Aug. 13 (UPI) -- On this date in history:
In 1889, William Gray patented the coin-operated telephone.
In 1930, Capt. Frank Hawkes set an air speed record by flying from Los Angeles to New York in 12 hours, 25 minutes.
In 1980, U.S. President Jimmy Carter was nominated for a second term by the Democratic National Convention in New York. He lost in November to Ronald Reagan.
In 1990, singer/songwriter Curtis Mayfield was left paralyzed when he was hit by a wind-blown lighting rig on an outdoor stage in New York. He died in 1999.
In 1994, North Korea agreed to allow U.N. monitors to inspect a secret nuclear laboratory.
In 1995, former New York Yankees centerfielder Mickey Mantle died of liver cancer at the age of 63.
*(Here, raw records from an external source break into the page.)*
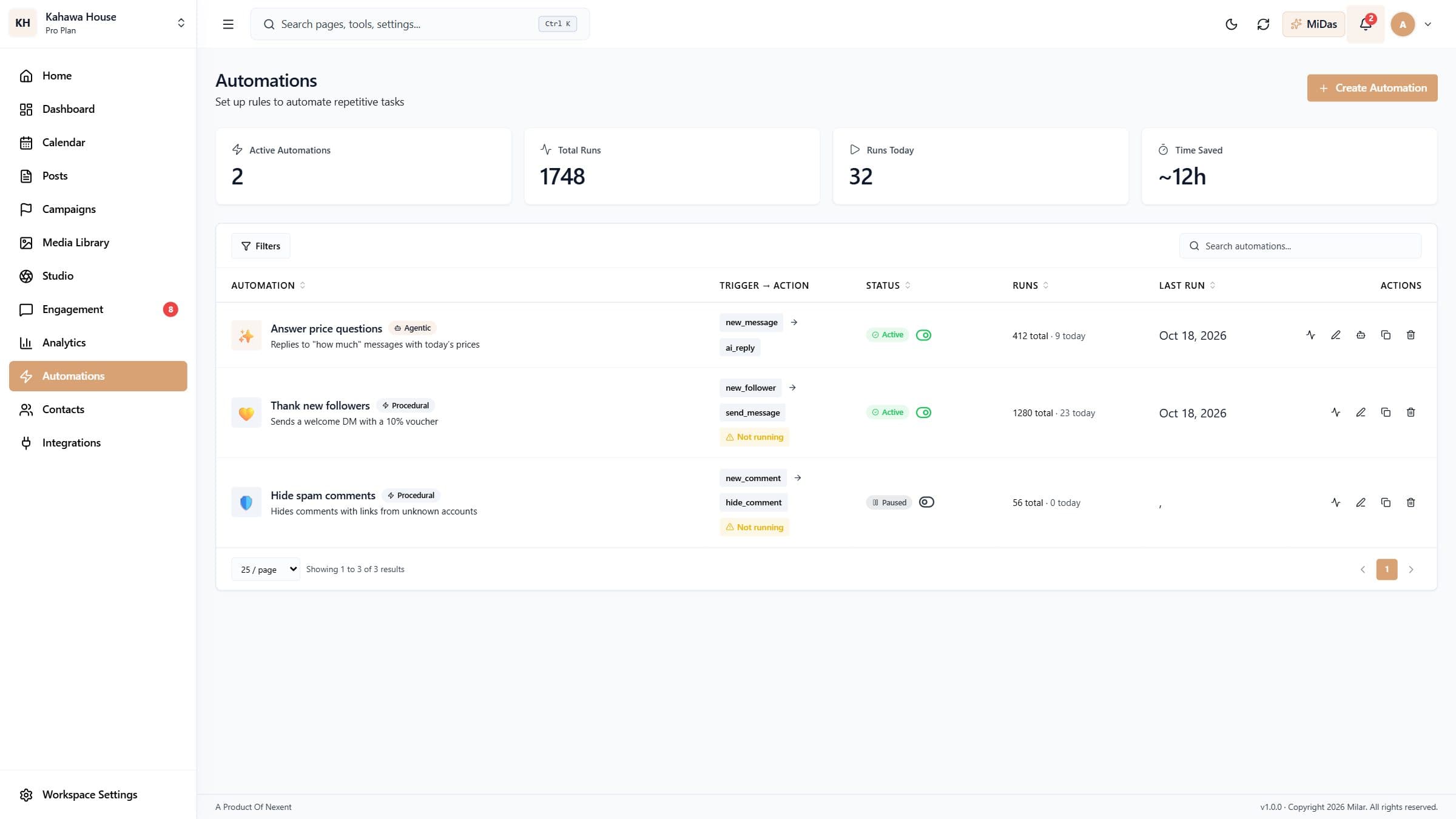Click the refresh sync icon
This screenshot has height=819, width=1456.
[1263, 24]
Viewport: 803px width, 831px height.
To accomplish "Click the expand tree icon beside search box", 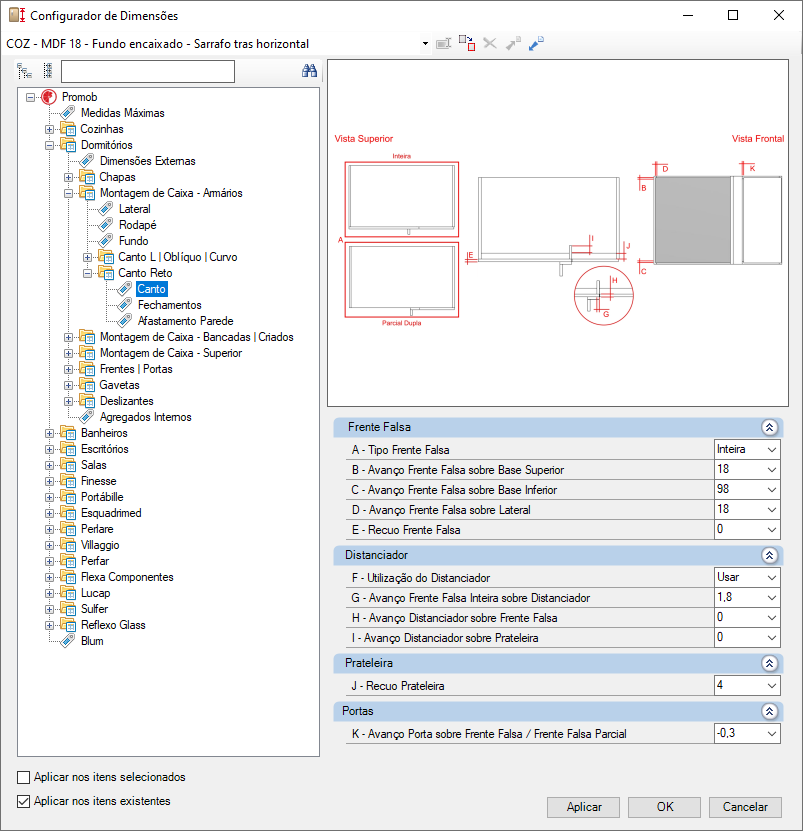I will 25,71.
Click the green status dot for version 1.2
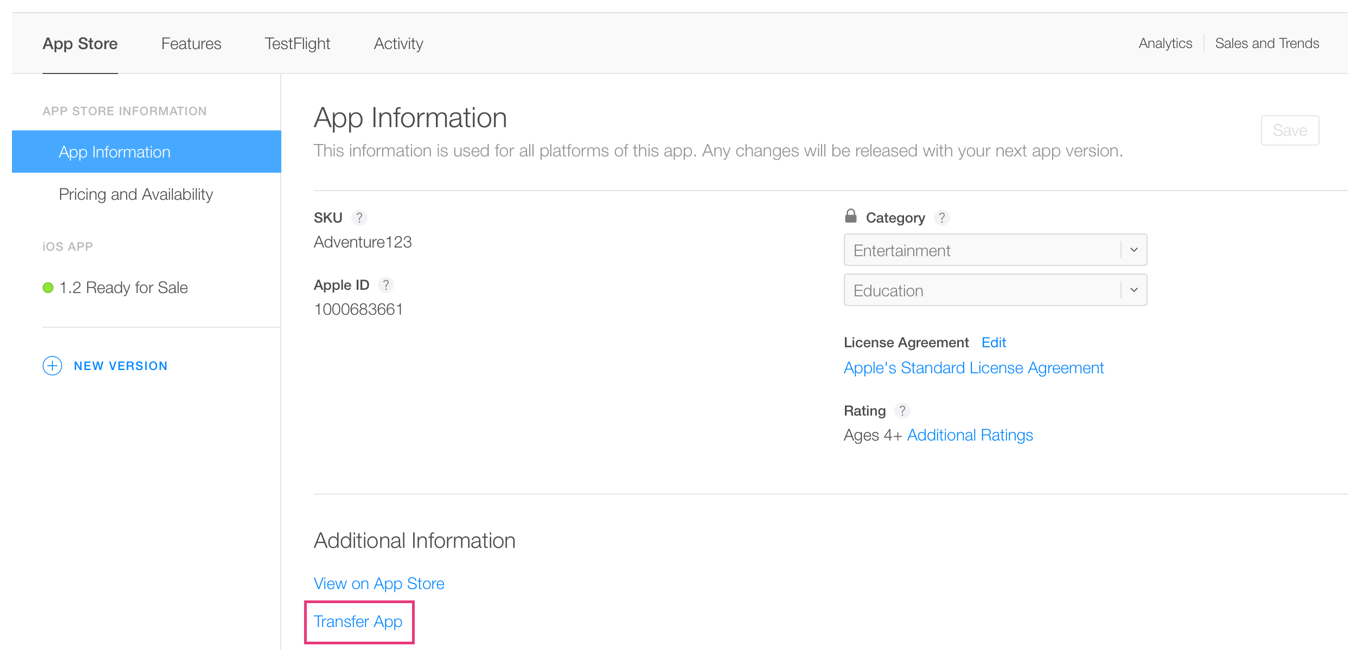Screen dimensions: 1360x662 pyautogui.click(x=47, y=287)
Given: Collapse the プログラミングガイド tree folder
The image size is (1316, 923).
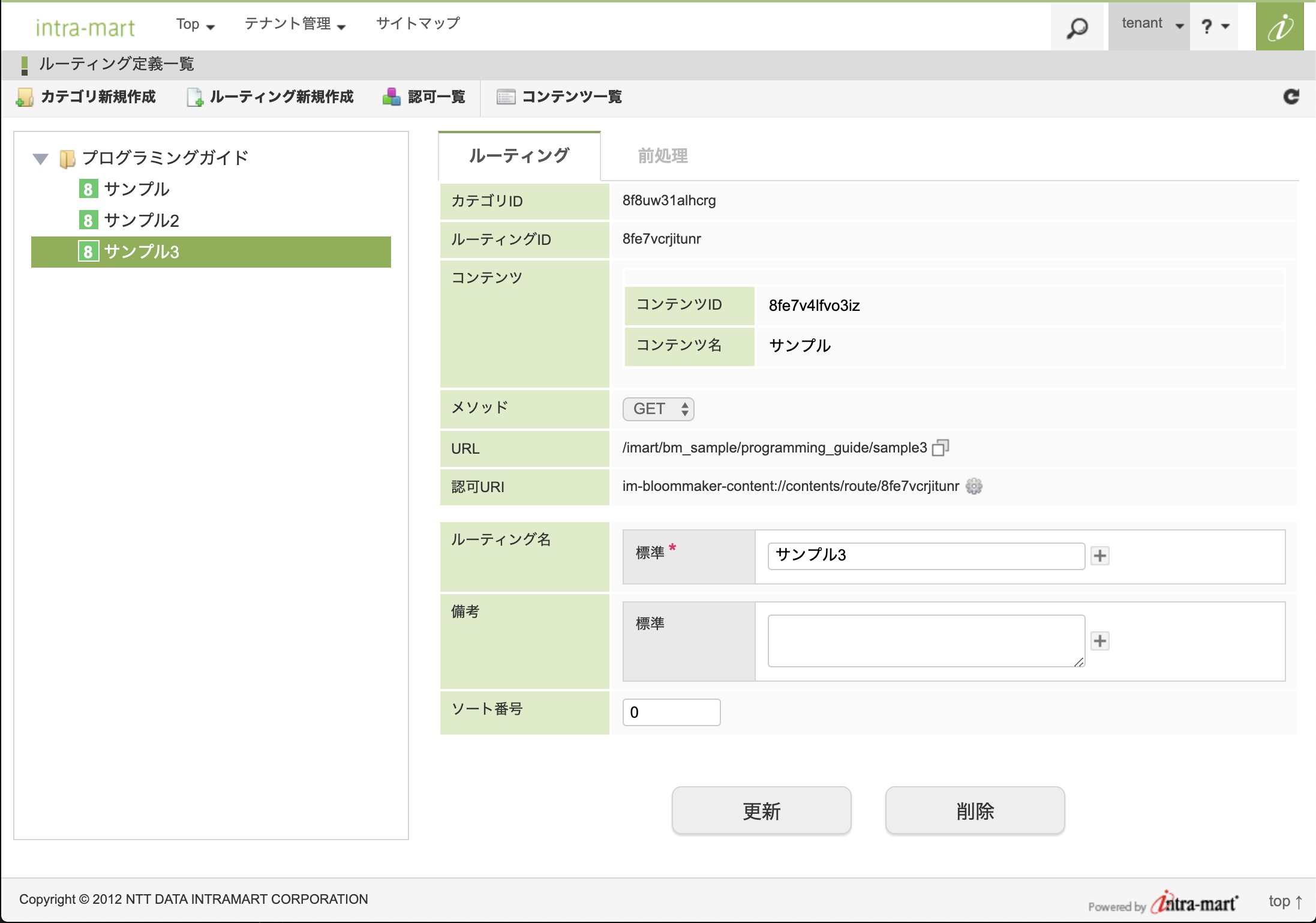Looking at the screenshot, I should 40,158.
In 2004, the Summer Olympics opened in Athens, Greece, with a record 202 countries and 10,500 athletes taking part.
In 2008, Bill Gwatney, chairman of the Arkansas Democratic Party and a former legislator, was shot to death in his Little Rock office. After a 30-mile chase, a suspect was killed by police in an exchange of gunfire. A motive for Gwatney's killing was never determined.
In 2012, U.S. President Barack Obama told a campaign crowd in Iowa the result of the 2012 presidential election "will impact your lives and your children's lives for decades to come."
In 2013, Israel released 26 Palestinian prisoners as part of a deal to resume peace talks.
In 2014, Brazilian presidential candidate Eduardo Campos was among seven people killed in a plane crash southeast of Sao Paulo.